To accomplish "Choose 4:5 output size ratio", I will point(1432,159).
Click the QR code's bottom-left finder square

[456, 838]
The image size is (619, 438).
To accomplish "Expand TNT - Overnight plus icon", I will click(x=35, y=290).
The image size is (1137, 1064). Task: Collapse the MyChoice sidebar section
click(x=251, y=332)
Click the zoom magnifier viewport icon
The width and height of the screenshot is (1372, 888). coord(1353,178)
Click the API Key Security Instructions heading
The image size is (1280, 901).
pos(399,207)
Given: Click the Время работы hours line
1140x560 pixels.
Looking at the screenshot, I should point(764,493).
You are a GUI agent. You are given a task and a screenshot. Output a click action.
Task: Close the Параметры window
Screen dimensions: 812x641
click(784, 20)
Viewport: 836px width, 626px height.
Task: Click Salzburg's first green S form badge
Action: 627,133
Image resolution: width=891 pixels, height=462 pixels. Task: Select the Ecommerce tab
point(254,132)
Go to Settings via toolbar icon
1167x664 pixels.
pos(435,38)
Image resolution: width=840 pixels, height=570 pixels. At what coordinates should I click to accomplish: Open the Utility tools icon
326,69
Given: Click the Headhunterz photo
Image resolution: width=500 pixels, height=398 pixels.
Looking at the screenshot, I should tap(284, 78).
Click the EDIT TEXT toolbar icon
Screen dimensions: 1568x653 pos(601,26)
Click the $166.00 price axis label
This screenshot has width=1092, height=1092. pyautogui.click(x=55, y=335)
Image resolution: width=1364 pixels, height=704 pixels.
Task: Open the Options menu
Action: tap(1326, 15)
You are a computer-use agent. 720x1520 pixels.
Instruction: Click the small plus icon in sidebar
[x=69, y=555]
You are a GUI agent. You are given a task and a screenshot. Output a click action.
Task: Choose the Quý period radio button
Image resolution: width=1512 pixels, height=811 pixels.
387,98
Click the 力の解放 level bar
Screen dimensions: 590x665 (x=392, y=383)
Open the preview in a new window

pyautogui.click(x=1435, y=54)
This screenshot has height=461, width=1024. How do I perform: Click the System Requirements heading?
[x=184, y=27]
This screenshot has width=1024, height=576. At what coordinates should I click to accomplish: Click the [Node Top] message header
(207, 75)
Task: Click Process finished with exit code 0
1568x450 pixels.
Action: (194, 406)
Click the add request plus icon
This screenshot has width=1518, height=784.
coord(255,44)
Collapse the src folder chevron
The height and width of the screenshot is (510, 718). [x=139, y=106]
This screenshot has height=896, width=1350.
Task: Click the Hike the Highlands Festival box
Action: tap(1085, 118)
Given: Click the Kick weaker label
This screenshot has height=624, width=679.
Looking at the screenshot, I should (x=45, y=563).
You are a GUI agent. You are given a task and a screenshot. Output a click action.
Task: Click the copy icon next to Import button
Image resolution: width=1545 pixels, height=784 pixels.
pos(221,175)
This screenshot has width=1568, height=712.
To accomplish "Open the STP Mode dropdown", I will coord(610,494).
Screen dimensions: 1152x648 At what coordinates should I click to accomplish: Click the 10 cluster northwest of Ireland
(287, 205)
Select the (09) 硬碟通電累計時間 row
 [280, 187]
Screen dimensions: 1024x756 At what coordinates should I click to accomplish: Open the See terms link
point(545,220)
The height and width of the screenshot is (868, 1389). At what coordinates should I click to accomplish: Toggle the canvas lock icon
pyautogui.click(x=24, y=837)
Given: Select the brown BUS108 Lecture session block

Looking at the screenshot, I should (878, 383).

+ + + + +

**GIVEN INSTRUCTION**
Copy every one of the rows above word for word.

**THE REPLY**
To accomplish "Choose 4:5 output size ratio", I will point(1432,159).
Click the QR code's bottom-left finder square

[456, 838]
The image size is (619, 438).
To accomplish "Expand TNT - Overnight plus icon", I will click(x=35, y=290).
The image size is (1137, 1064). Task: Collapse the MyChoice sidebar section
click(x=251, y=332)
Click the zoom magnifier viewport icon
The width and height of the screenshot is (1372, 888). coord(1353,178)
Click the API Key Security Instructions heading
The image size is (1280, 901).
pos(399,207)
Given: Click the Время работы hours line
1140x560 pixels.
Looking at the screenshot, I should point(764,493).
You are a GUI agent. You are given a task and a screenshot. Output a click action.
Task: Close the Параметры window
Screen dimensions: 812x641
click(784, 20)
Viewport: 836px width, 626px height.
Task: Click Salzburg's first green S form badge
Action: 627,133
Image resolution: width=891 pixels, height=462 pixels. Task: Select the Ecommerce tab
point(254,132)
Go to Settings via toolbar icon
1167x664 pixels.
pos(435,38)
Image resolution: width=840 pixels, height=570 pixels. At what coordinates should I click to accomplish: Open the Utility tools icon
326,69
Given: Click the Headhunterz photo
Image resolution: width=500 pixels, height=398 pixels.
Looking at the screenshot, I should tap(284, 78).
Click the EDIT TEXT toolbar icon
Screen dimensions: 1568x653 pos(601,26)
Click the $166.00 price axis label
This screenshot has width=1092, height=1092. pyautogui.click(x=55, y=335)
Image resolution: width=1364 pixels, height=704 pixels.
Task: Open the Options menu
Action: tap(1326, 15)
You are a computer-use agent. 720x1520 pixels.
Instruction: Click the small plus icon in sidebar
[x=69, y=555]
You are a GUI agent. You are given a task and a screenshot. Output a click action.
Task: Choose the Quý period radio button
Image resolution: width=1512 pixels, height=811 pixels.
387,98
Click the 力の解放 level bar
Screen dimensions: 590x665 (x=392, y=383)
Open the preview in a new window

pyautogui.click(x=1435, y=54)
This screenshot has height=461, width=1024. How do I perform: Click the System Requirements heading?
[x=184, y=27]
This screenshot has width=1024, height=576. At what coordinates should I click to accomplish: Click the [Node Top] message header
(207, 75)
Task: Click Process finished with exit code 0
1568x450 pixels.
Action: (194, 406)
Click the add request plus icon
This screenshot has width=1518, height=784.
coord(255,44)
Collapse the src folder chevron
The height and width of the screenshot is (510, 718). [x=139, y=106]
This screenshot has height=896, width=1350.
Task: Click the Hike the Highlands Festival box
Action: tap(1085, 118)
Given: Click the Kick weaker label
This screenshot has height=624, width=679.
Looking at the screenshot, I should (x=45, y=563).
You are a GUI agent. You are given a task and a screenshot. Output a click action.
Task: Click the copy icon next to Import button
Image resolution: width=1545 pixels, height=784 pixels.
pos(221,175)
This screenshot has width=1568, height=712.
To accomplish "Open the STP Mode dropdown", I will coord(610,494).
Screen dimensions: 1152x648 At what coordinates should I click to accomplish: Click the 10 cluster northwest of Ireland
(287, 205)
Select the (09) 硬碟通電累計時間 row
 [280, 187]
Screen dimensions: 1024x756 At what coordinates should I click to accomplish: Open the See terms link
point(545,220)
The height and width of the screenshot is (868, 1389). At what coordinates should I click to accomplish: Toggle the canvas lock icon
pyautogui.click(x=24, y=837)
Given: Select the brown BUS108 Lecture session block

Looking at the screenshot, I should (878, 383).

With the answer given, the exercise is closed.